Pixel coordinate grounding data
*** Block opens ***

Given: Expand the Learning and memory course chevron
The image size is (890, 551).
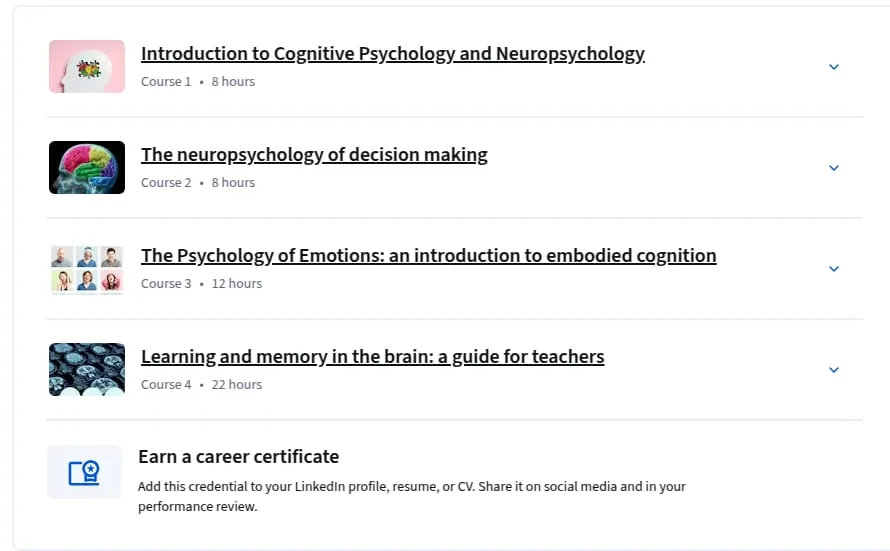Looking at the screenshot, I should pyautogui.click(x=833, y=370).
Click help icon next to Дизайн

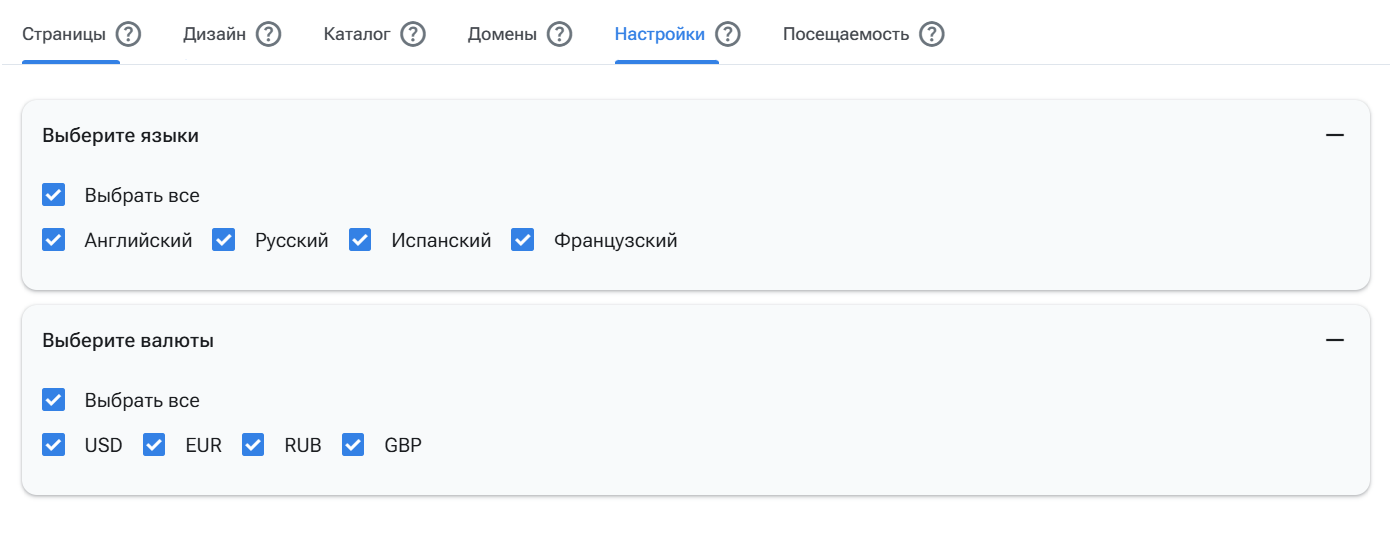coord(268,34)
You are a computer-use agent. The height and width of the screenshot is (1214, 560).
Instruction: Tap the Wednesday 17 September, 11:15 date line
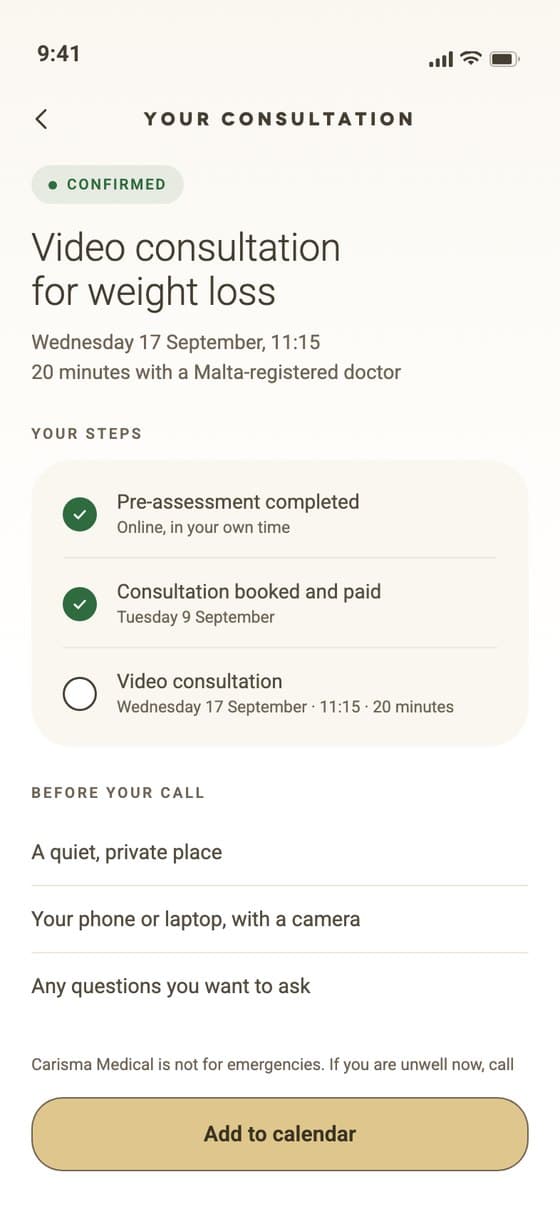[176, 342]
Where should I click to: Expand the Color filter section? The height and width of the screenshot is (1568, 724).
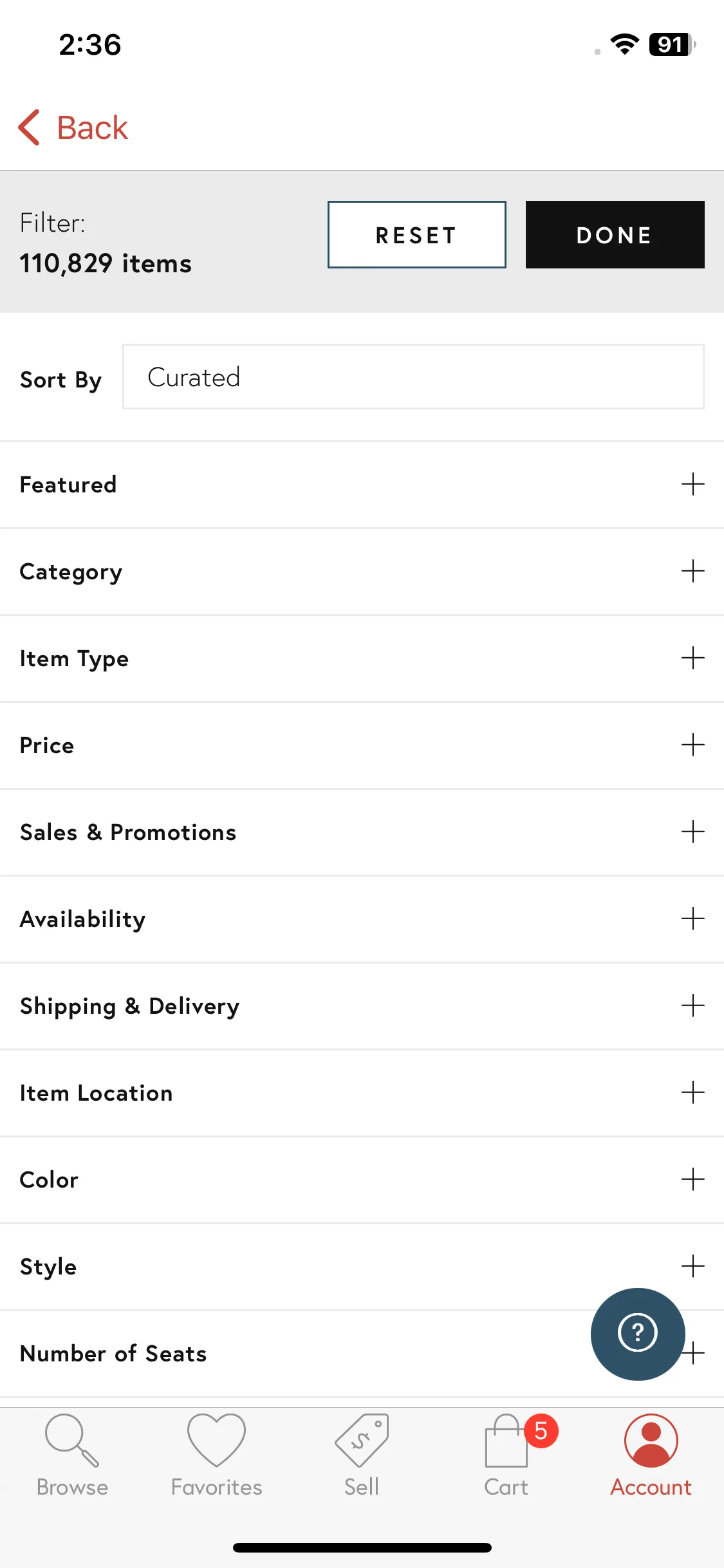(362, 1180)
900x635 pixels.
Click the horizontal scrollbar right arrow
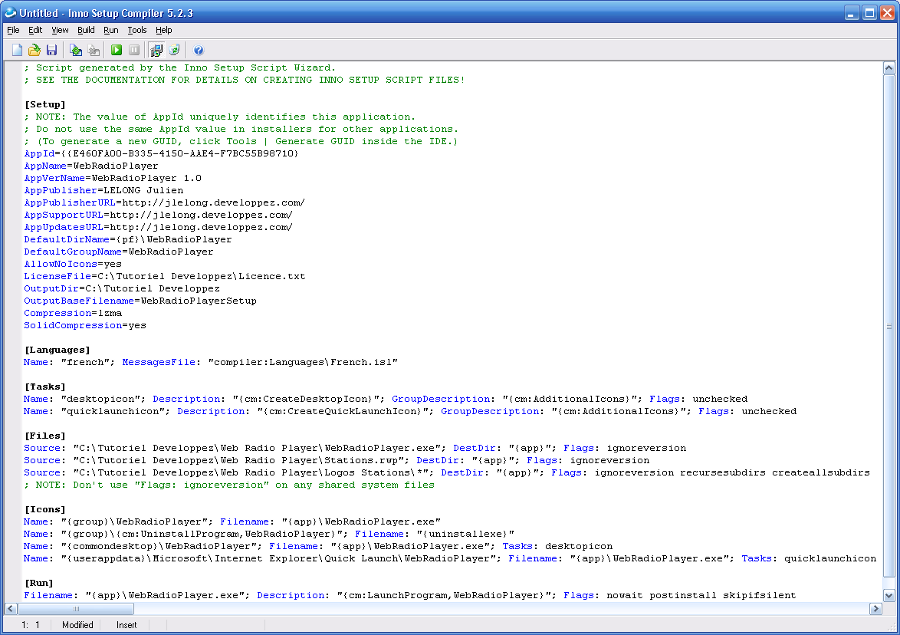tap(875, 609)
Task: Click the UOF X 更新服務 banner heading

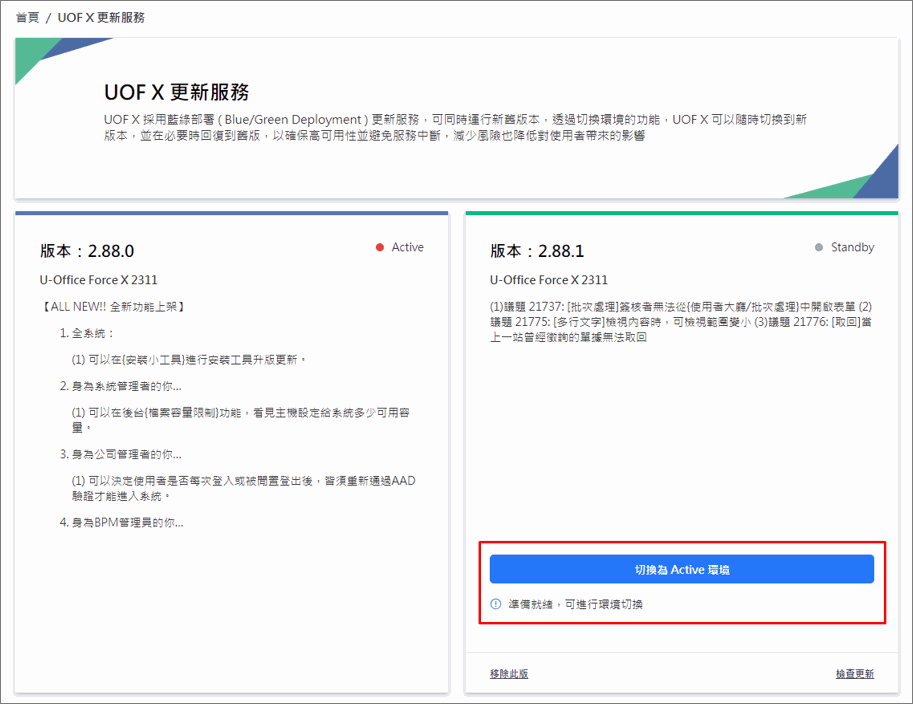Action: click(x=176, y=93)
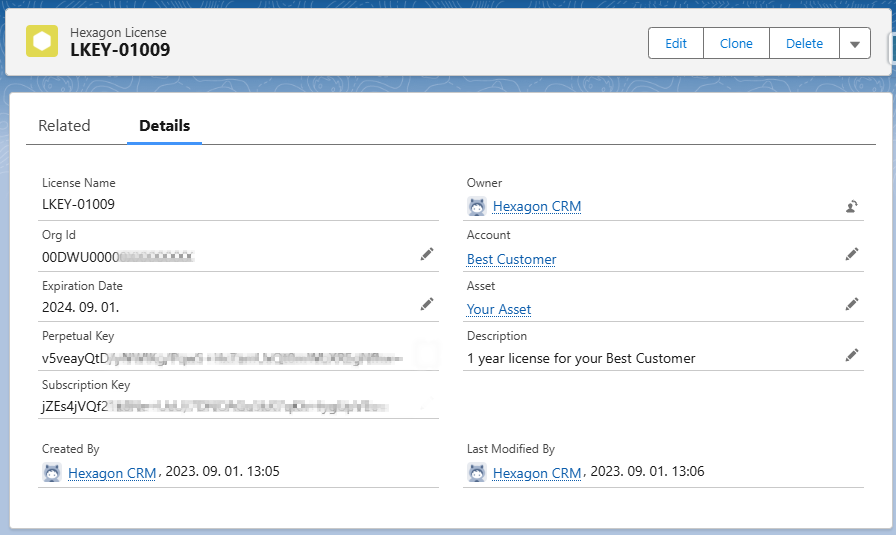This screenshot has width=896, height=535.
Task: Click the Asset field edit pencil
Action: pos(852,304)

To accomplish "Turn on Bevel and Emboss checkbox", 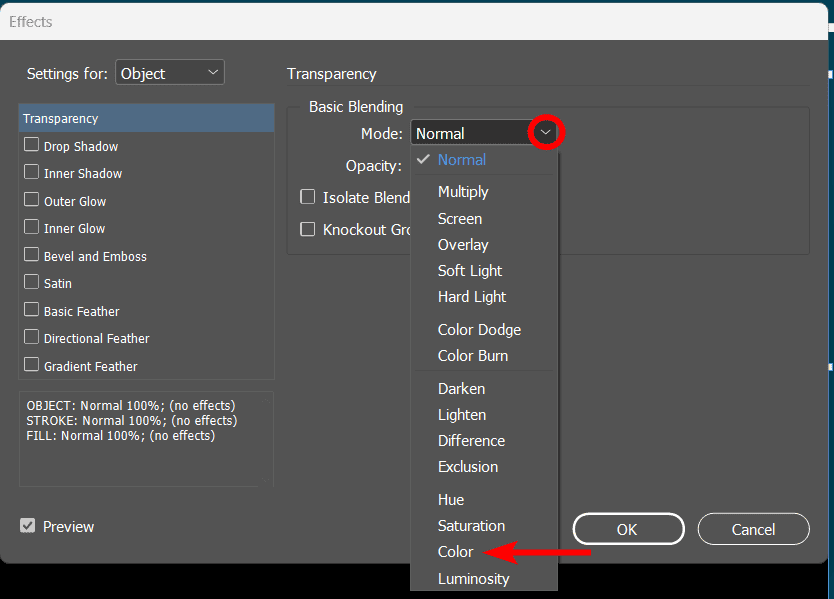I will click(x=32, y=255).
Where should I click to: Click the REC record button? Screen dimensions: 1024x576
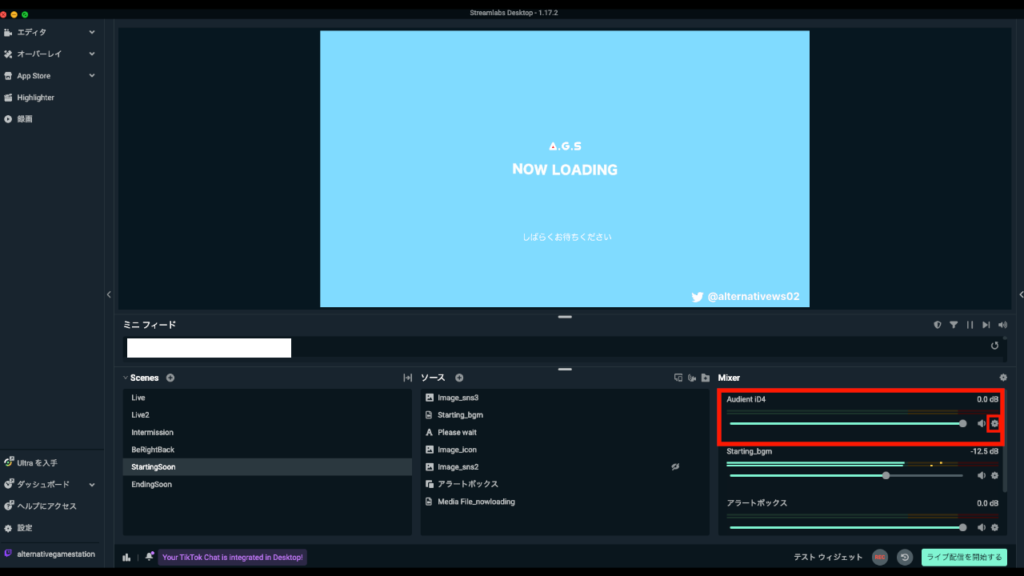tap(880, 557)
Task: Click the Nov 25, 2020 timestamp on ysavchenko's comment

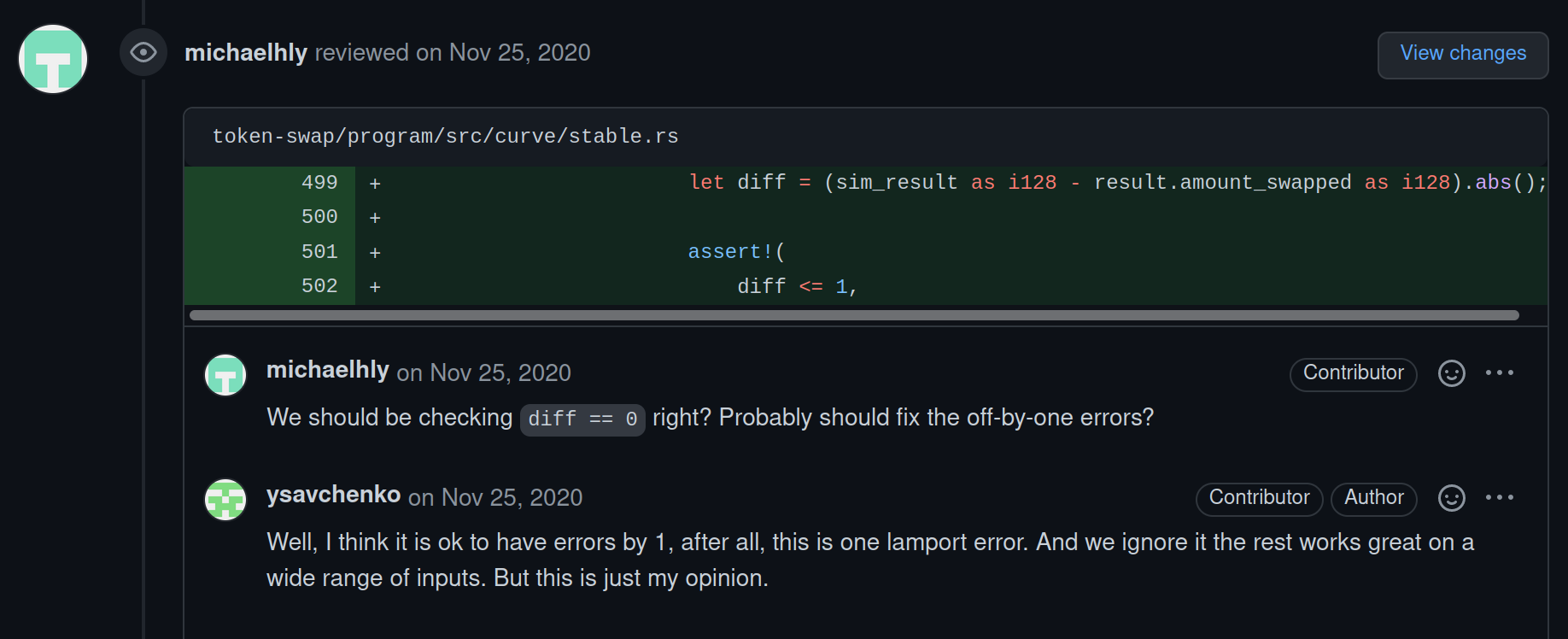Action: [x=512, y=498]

*** Block closes ***

Give back exactly the lines running from the one that contains "Where should I click to: Click" to the end of the records, including both of those lines and excluding every picture.

-- Solution to the exercise --
Where should I click to: Click the REC record button? Screen dimensions: 1024x576
tap(880, 557)
Task: Click the Nov 25, 2020 timestamp on ysavchenko's comment

Action: [x=512, y=498]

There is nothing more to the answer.